Academy Award-winning film Spotlight, directed by Tom McCarthy, tells the story of how The Boston Globe’s investigative team
uncovered the systemic cover-up of child abuse by priests in the Boston Archdiocese. Since its 2015 release, the film has been universally acclaimed for keeping true to the already-compelling story it tells, honoring both the audience and the film’s subjects and earning the Academy Award for Best Picture and Best Original Screenplay.
Perhaps one aspect of Spotlight ironically skirted by the reviews is the importance of the media. Spotlight not only tells a compelling story of the uncovering of a scandal, but also highlights the importance of investigative journalism that seems to be getting lost through the transparency of the Internet. In the film, Walter “Robbie” Robinson (Michael Keaton) and Marty Baron (Liev Schreiber) stress the importance of digging into the system and proving the Archdiocese’s responsibility for systemic rather than a one-time cover-up of child abuse at the hands of priests. Notes are taken by hand, and nothing is said about the story in The Boston Globe until the Spotlight team publishes the first story in a series of six hundred regarding the scandal. Keeping the details confidential and working tirelessly to learn the full story is a reference to the importance of closing all loopholes to prevent potentially justified attacks from, in this case, the Catholic church.
In the day and age of the Internet-driven society, we are losing the art of true investigative journalism. In the film, Robbie Robinson explains to Marty Baron that once the Spotlight team settles on a project, they can spend up to or more than a year investigating it. In the fifteen years since The Boston Globe published the first stories about the scandal, news reporting seems to have undergone a dramatic change. Nowadays, news reporting is driven by the need to be the first to publish the skeleton story. Follow-up stories are for further details and for additional developments. There is much more emphasis on live news, on the audience watching the story unfold as the news outlets uncover it.

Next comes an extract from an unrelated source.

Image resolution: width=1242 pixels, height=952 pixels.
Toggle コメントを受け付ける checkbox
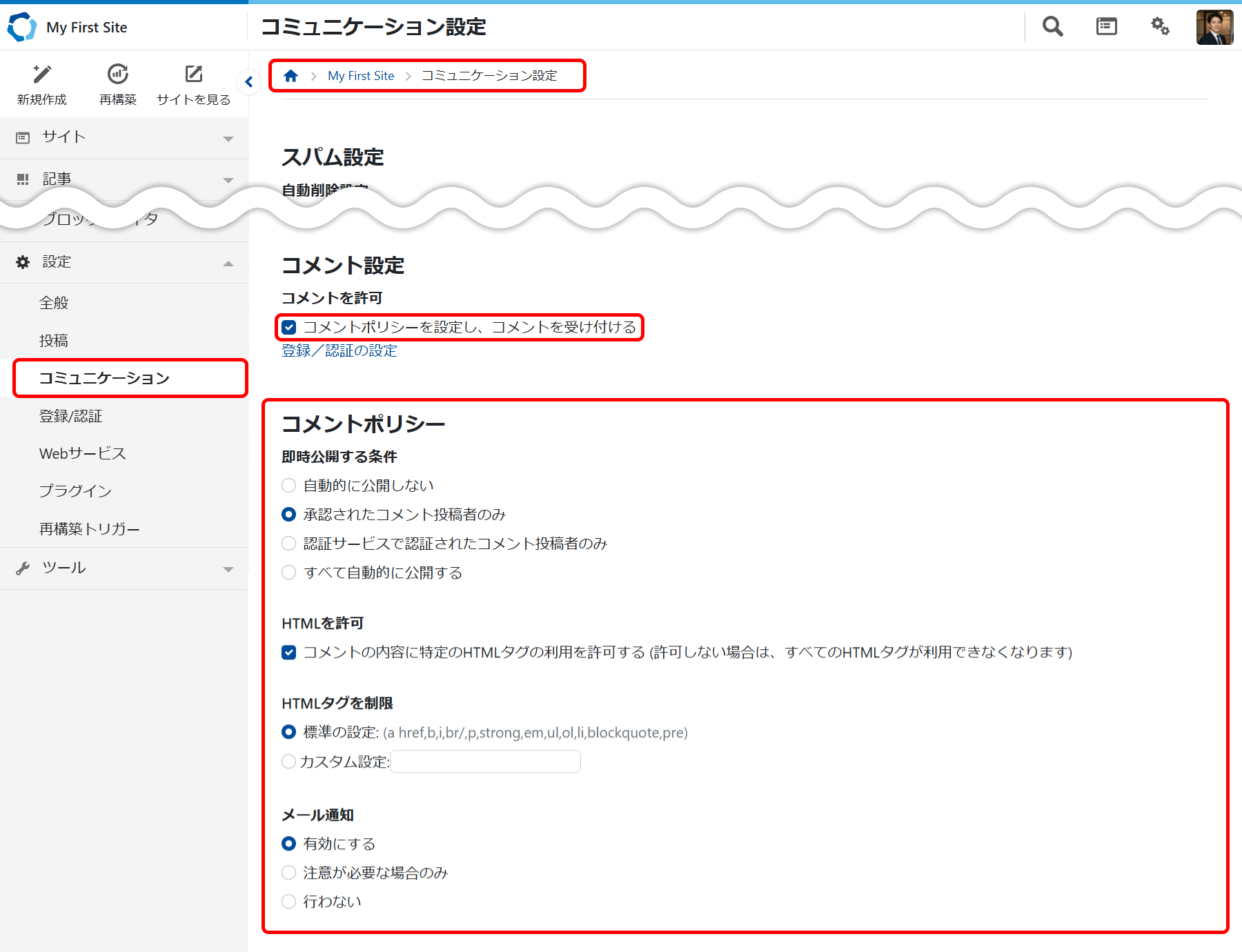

The release of Spotlight in this current frenzy of piece-by-piece stories serves to tell the story of child abuse within the Boston Archdiocese while also gracefully, perhaps more subtly, emphasizing the importance of investigative journalism – the core of which is to uncover the whole story and fit the most crucial of the pieces together before publishing the initial story. Future viewers of Spotlight should watch the film to follow and learn of the story, but also as a reminder of the beauty of true investigative journalism that is becoming lost to the wonders of the Internet.